-------- Exercise materials --------

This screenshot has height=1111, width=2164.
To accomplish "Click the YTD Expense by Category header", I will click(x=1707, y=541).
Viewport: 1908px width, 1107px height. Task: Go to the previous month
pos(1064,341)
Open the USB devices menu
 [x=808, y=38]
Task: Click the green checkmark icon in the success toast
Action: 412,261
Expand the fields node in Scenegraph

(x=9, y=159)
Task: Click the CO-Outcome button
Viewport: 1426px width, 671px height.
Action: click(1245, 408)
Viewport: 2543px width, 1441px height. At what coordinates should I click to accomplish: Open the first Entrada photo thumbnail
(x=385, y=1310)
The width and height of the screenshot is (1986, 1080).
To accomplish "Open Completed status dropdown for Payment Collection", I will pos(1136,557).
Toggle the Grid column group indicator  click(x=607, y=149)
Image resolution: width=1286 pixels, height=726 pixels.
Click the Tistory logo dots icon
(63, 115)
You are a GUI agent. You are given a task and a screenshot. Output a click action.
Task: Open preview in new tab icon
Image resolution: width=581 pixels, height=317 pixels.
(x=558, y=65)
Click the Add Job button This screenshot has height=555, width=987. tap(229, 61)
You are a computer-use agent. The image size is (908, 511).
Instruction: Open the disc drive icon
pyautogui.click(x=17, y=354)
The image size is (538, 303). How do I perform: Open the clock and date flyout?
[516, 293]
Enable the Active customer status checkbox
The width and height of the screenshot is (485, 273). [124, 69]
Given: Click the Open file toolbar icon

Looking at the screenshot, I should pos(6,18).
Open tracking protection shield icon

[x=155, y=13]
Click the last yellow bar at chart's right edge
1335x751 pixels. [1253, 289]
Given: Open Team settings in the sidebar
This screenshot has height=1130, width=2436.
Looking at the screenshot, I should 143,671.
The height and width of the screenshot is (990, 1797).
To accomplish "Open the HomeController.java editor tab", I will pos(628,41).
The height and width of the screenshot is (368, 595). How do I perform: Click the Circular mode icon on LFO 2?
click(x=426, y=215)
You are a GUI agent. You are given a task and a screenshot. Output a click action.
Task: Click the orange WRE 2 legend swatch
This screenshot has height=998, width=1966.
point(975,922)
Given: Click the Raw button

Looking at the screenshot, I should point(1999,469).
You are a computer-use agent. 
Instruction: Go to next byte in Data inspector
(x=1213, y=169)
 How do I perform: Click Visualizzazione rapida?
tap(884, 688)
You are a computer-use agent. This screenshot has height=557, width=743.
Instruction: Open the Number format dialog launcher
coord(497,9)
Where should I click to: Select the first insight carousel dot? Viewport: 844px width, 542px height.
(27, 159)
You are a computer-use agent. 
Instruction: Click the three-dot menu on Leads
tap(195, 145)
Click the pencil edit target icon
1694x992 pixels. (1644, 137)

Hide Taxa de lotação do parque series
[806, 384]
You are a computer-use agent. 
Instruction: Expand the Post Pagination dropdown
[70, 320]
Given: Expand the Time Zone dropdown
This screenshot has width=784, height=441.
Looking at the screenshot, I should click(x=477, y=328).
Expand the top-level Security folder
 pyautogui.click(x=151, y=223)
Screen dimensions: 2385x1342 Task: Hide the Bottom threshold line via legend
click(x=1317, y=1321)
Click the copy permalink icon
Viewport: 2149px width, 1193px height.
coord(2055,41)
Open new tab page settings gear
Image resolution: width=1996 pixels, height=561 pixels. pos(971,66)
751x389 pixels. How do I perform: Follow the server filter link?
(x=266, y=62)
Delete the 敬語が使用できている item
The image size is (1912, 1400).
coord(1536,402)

--------

Work instructions:
Reproduce the listing above character for character.

Result:
This screenshot has height=1111, width=2164.
To accomplish "Click the YTD Expense by Category header", I will click(x=1707, y=541).
Viewport: 1908px width, 1107px height. Task: Go to the previous month
pos(1064,341)
Open the USB devices menu
 [x=808, y=38]
Task: Click the green checkmark icon in the success toast
Action: 412,261
Expand the fields node in Scenegraph

(x=9, y=159)
Task: Click the CO-Outcome button
Viewport: 1426px width, 671px height.
Action: click(1245, 408)
Viewport: 2543px width, 1441px height. At what coordinates should I click to accomplish: Open the first Entrada photo thumbnail
(x=385, y=1310)
The width and height of the screenshot is (1986, 1080).
To accomplish "Open Completed status dropdown for Payment Collection", I will pos(1136,557).
Toggle the Grid column group indicator  click(x=607, y=149)
Image resolution: width=1286 pixels, height=726 pixels.
Click the Tistory logo dots icon
(63, 115)
You are a GUI agent. You are given a task and a screenshot. Output a click action.
Task: Open preview in new tab icon
Image resolution: width=581 pixels, height=317 pixels.
(x=558, y=65)
Click the Add Job button This screenshot has height=555, width=987. tap(229, 61)
You are a computer-use agent. The image size is (908, 511).
Instruction: Open the disc drive icon
pyautogui.click(x=17, y=354)
The image size is (538, 303). How do I perform: Open the clock and date flyout?
[516, 293]
Enable the Active customer status checkbox
The width and height of the screenshot is (485, 273). [124, 69]
Given: Click the Open file toolbar icon

Looking at the screenshot, I should pos(6,18).
Open tracking protection shield icon

[x=155, y=13]
Click the last yellow bar at chart's right edge
1335x751 pixels. [1253, 289]
Given: Open Team settings in the sidebar
This screenshot has height=1130, width=2436.
Looking at the screenshot, I should 143,671.
The height and width of the screenshot is (990, 1797).
To accomplish "Open the HomeController.java editor tab", I will pos(628,41).
The height and width of the screenshot is (368, 595). How do I perform: Click the Circular mode icon on LFO 2?
click(x=426, y=215)
You are a GUI agent. You are given a task and a screenshot. Output a click action.
Task: Click the orange WRE 2 legend swatch
This screenshot has height=998, width=1966.
point(975,922)
Given: Click the Raw button

Looking at the screenshot, I should point(1999,469).
You are a computer-use agent. 
Instruction: Go to next byte in Data inspector
(x=1213, y=169)
 How do I perform: Click Visualizzazione rapida?
tap(884, 688)
You are a computer-use agent. This screenshot has height=557, width=743.
Instruction: Open the Number format dialog launcher
coord(497,9)
Where should I click to: Select the first insight carousel dot? Viewport: 844px width, 542px height.
(27, 159)
You are a computer-use agent. 
Instruction: Click the three-dot menu on Leads
tap(195, 145)
Click the pencil edit target icon
1694x992 pixels. (1644, 137)

Hide Taxa de lotação do parque series
[806, 384]
You are a computer-use agent. 
Instruction: Expand the Post Pagination dropdown
[70, 320]
Given: Expand the Time Zone dropdown
This screenshot has width=784, height=441.
Looking at the screenshot, I should click(x=477, y=328).
Expand the top-level Security folder
 pyautogui.click(x=151, y=223)
Screen dimensions: 2385x1342 Task: Hide the Bottom threshold line via legend
click(x=1317, y=1321)
Click the copy permalink icon
Viewport: 2149px width, 1193px height.
coord(2055,41)
Open new tab page settings gear
Image resolution: width=1996 pixels, height=561 pixels. pos(971,66)
751x389 pixels. How do I perform: Follow the server filter link?
(x=266, y=62)
Delete the 敬語が使用できている item
The image size is (1912, 1400).
coord(1536,402)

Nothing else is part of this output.